Saúde • 18:49h • 12 de junho de 2026
Junho Vermelho: uso de canabidiol impede a doação de sangue? Entenda as regras
Especialista explica que o tratamento com canabidiol não impede automaticamente a doação e orienta pacientes a informar o uso durante a triagem
Jornalista: Luis Potenza MTb 37.357 | Com informações da Onix Press | Foto: Divulgação
Com a chegada do Junho Vermelho e a celebração do Dia Mundial do Doador de Sangue, em 14 de junho, domingo, uma dúvida tem surgido com frequência entre pacientes em tratamento com cannabis medicinal: afinal, quem utiliza canabidiol (CBD) pode doar sangue? A resposta, segundo especialistas, é que o tratamento não representa um impedimento automático, mas a avaliação depende dos critérios adotados por cada hemocentro.
A questão ganha relevância em um período tradicionalmente delicado para os bancos de sangue brasileiros. As baixas temperaturas e as férias escolares costumam reduzir o número de doadores justamente quando a demanda por transfusões e procedimentos médicos continua elevada. Ao mesmo tempo, cresce o número de brasileiros que utilizam medicamentos à base de cannabis. De acordo com o Anuário 2025 da Kaya Mind, já são mais de 873 mil pacientes em tratamento no país.
CBD não é impedimento automático para doar
Segundo a médica Mariana Maciel, que atua na biotech canadense Thronus Medical, o uso de canabidiol não aparece como contraindicação direta nas orientações gerais do Ministério da Saúde. No entanto, a decisão final cabe ao hemocentro responsável pela coleta.
"Existe muito mito sobre esse assunto, e isso acaba afastando pessoas que poderiam contribuir com os estoques de sangue. O uso de cannabis medicinal não elimina automaticamente a possibilidade de doação, mas é fundamental que o paciente informe o tratamento durante a triagem e apresente a prescrição médica", explica a especialista.
Ela ressalta que, em muitos casos, a avaliação leva em conta não apenas o medicamento utilizado, mas também a condição clínica que motivou o tratamento.
Transparência na triagem é fundamental
Entre as principais orientações para quem faz uso de cannabis medicinal está não interromper o tratamento por conta própria para tentar doar sangue. A recomendação é consultar previamente o hemocentro e esclarecer as regras específicas da instituição.

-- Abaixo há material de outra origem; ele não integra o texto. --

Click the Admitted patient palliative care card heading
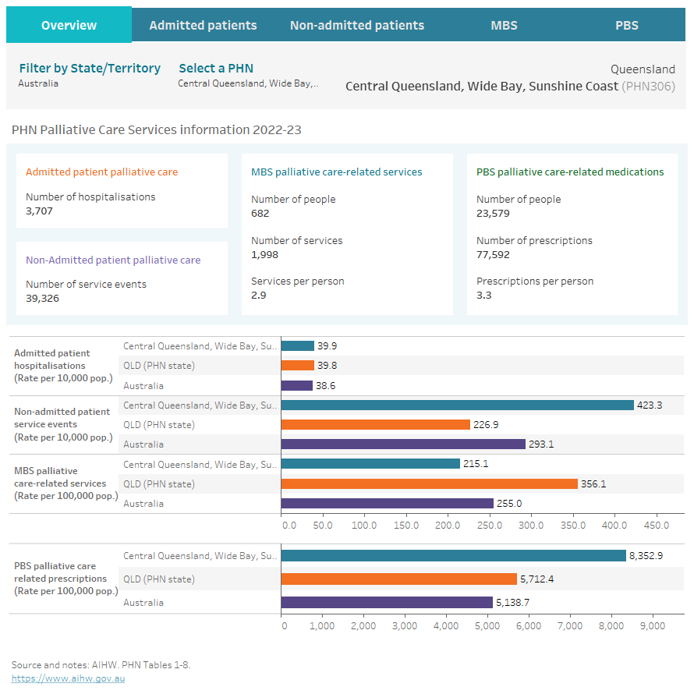The width and height of the screenshot is (694, 694). [x=101, y=172]
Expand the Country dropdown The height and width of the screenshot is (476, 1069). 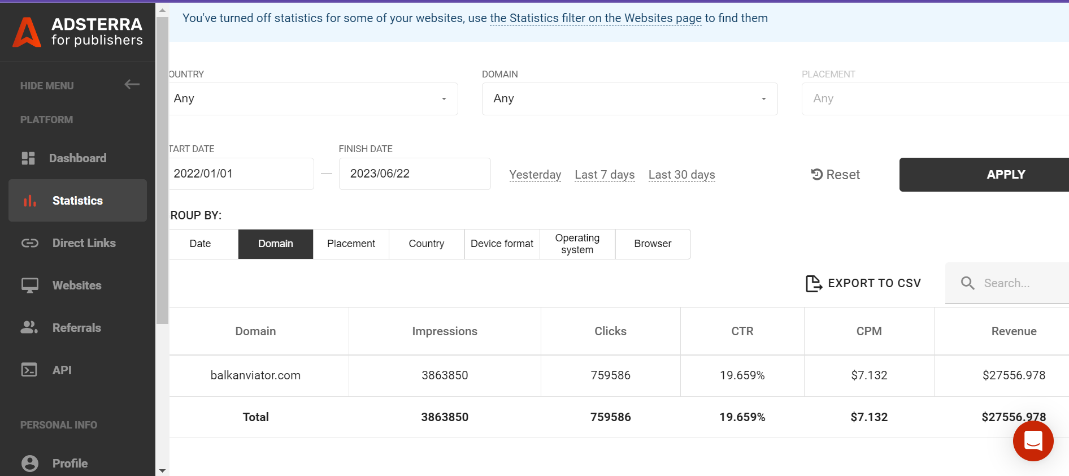(314, 99)
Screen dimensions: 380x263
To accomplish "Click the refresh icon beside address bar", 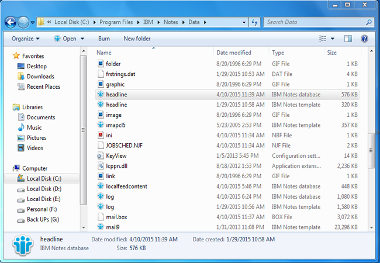I will tap(254, 22).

Pacientes que utilizam medicamentos com THC, por exemplo, também devem informar o uso durante a entrevista clínica. Isso não significa, necessariamente, que a doação será recusada, mas permite que a equipe técnica faça uma avaliação individualizada e segura.
Outro ponto importante é levar a receita médica e responder com sinceridade a todas as perguntas realizadas na triagem, procedimento criado justamente para proteger tanto quem doa quanto quem irá receber o sangue.
Regras podem variar entre os hemocentros
Embora o Ministério da Saúde estabeleça diretrizes gerais para a doação, cada serviço de hemoterapia possui autonomia para definir critérios complementares de avaliação clínica. Isso explica por que um paciente pode ser considerado apto em um hemocentro e, eventualmente, receber uma orientação diferente em outro.
Para a Dra. Mariana, a melhor estratégia é simples: buscar informação antes de sair de casa. "Em algumas situações, o fator que pesa na avaliação não é a cannabis medicinal, mas a própria doença que está sendo tratada. Por isso, vale a pena entrar em contato com o hemocentro e esclarecer qualquer dúvida antecipadamente", orienta.
Em um momento em que os estoques de sangue costumam registrar queda, ampliar o acesso à informação pode ajudar a reduzir mitos e incentivar que mais pessoas aptas participem desse gesto que salva vidas.